I'm incredibly down today, it's been two weeks since my parents and sibling only wedding and the people that I considered my friends didn't even send me a "Congrats" text message. I told everyone prior to making the decision to get married quickly (military and med school related) that we would have a immediate family only wedding and then a year later we want to have a real wedding with everyone, family friends, etc. It would include a ceremony and reception like normal, we just needed to get married quickly because of the military. The day of the wedding my best friend and a friend I don't really talk to because shes doing an intensive PT program both wished me a happy wedding day. Everyone knew the date. Well we announced that we were officially Mr. & Mrs. on facebook and posted a wedding picture and the people who I thought were my friends didn't even write Congrats or anything. They just liked the photo. I'm really hurt by this and I keep telling myself that I shouldn't be but I really am.

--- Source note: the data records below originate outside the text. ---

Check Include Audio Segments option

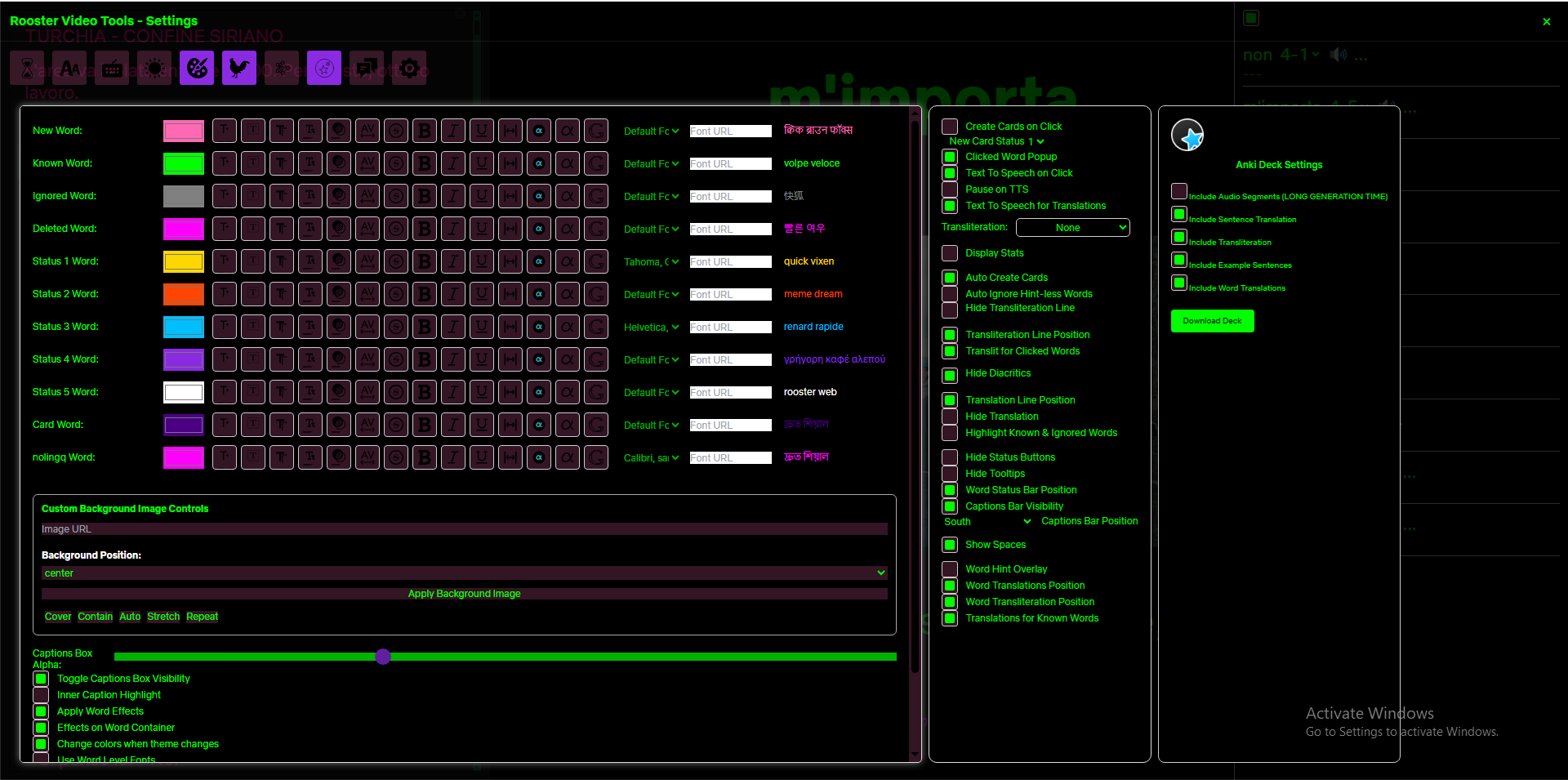pyautogui.click(x=1178, y=191)
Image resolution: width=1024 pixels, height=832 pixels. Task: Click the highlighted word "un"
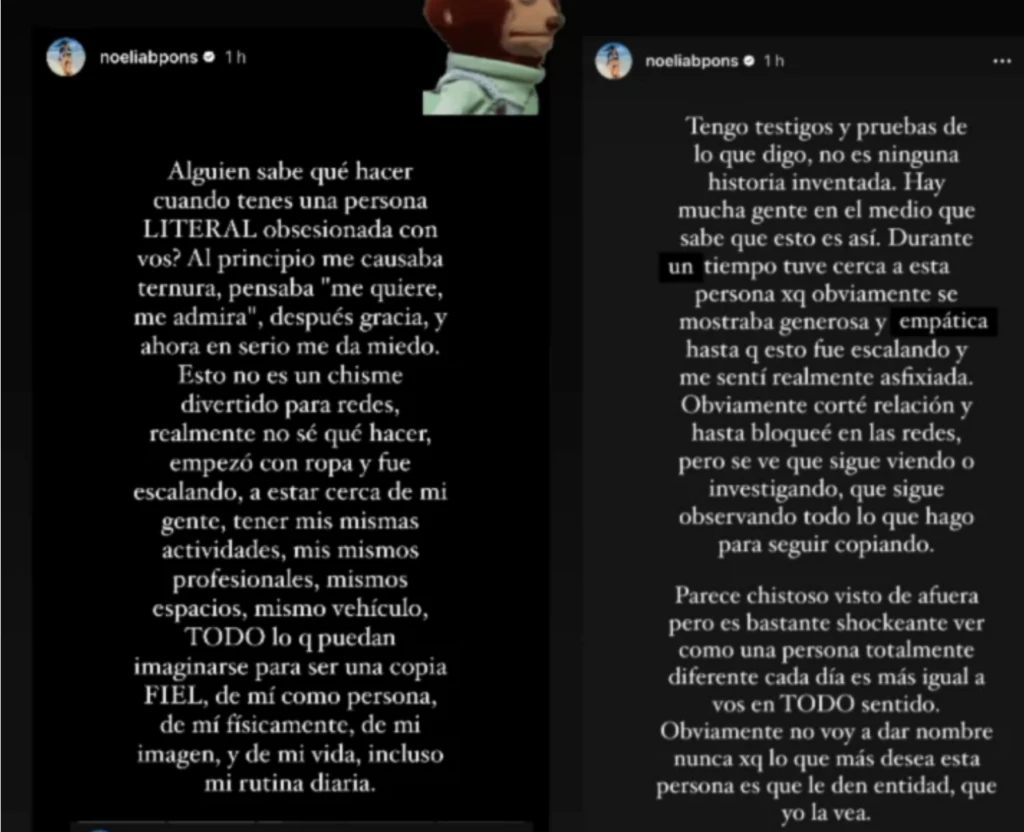click(680, 266)
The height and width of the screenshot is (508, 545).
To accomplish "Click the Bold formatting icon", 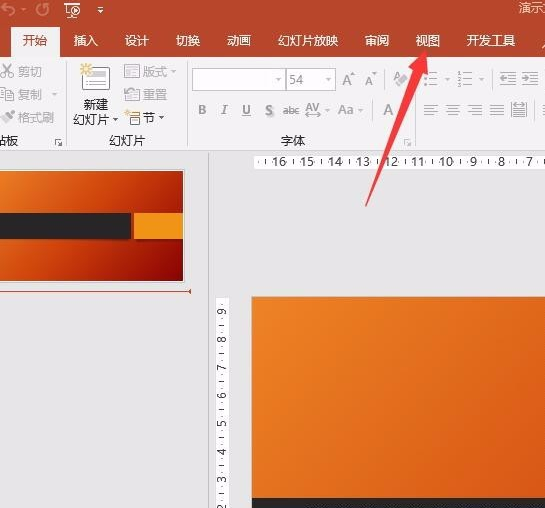I will coord(202,110).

Re: No Well Wishes From Friends on Wedding Day
PPs have it covered on the "real wedding" part.
I rarely comment on things on fb, mostly because I hate the notifications then that other people also commented. I might "like" the picture but I doubt I will comment even if it is my best friend in the world. I have wedding pictures posted and maybe I have 50 likes but only 2 comments or whatever, it is NBD
ETF: Typo
Also, if I come across as mean, it's because I really don't think people who treat marriage like a game should get married. I have gotten really soured on it, having been in the military and seen it being treated as such.
"Normal" wedding = couple who wants to get married, license, officiant, legal witnesses. Yes, you had that.
The proper thing to do would have been to send out formal marriage announcements, not to post it on Facebook. Having a PPD later is not acceptable. The military also frowns on it.
Also, your wedding will never be as important to other people as it is to you. I wouldn't go out of my way to congratulate someone who is not close family or my BFF. Maybe the next time I saw them, but otherwise no. I also don't seek external validation from social media, nor do I give it or conduct my actual relationships via social media. I use social media for scrolling through and quick FYIs. So, if others view social media similarly, that could also be a factor.
*** I say this because the military didn't make you get married. You didn't NEED to get married. Lots of people in the exact same circumstances choose to wait and forego whatever financial or other benefit goes with getting married because they want to wait and have the wedding they want. You CHOSE differently. Maybe you're choice makes things better for you now for whatever reasons and the other option would have been harder, but that doesn't make it any less your choice.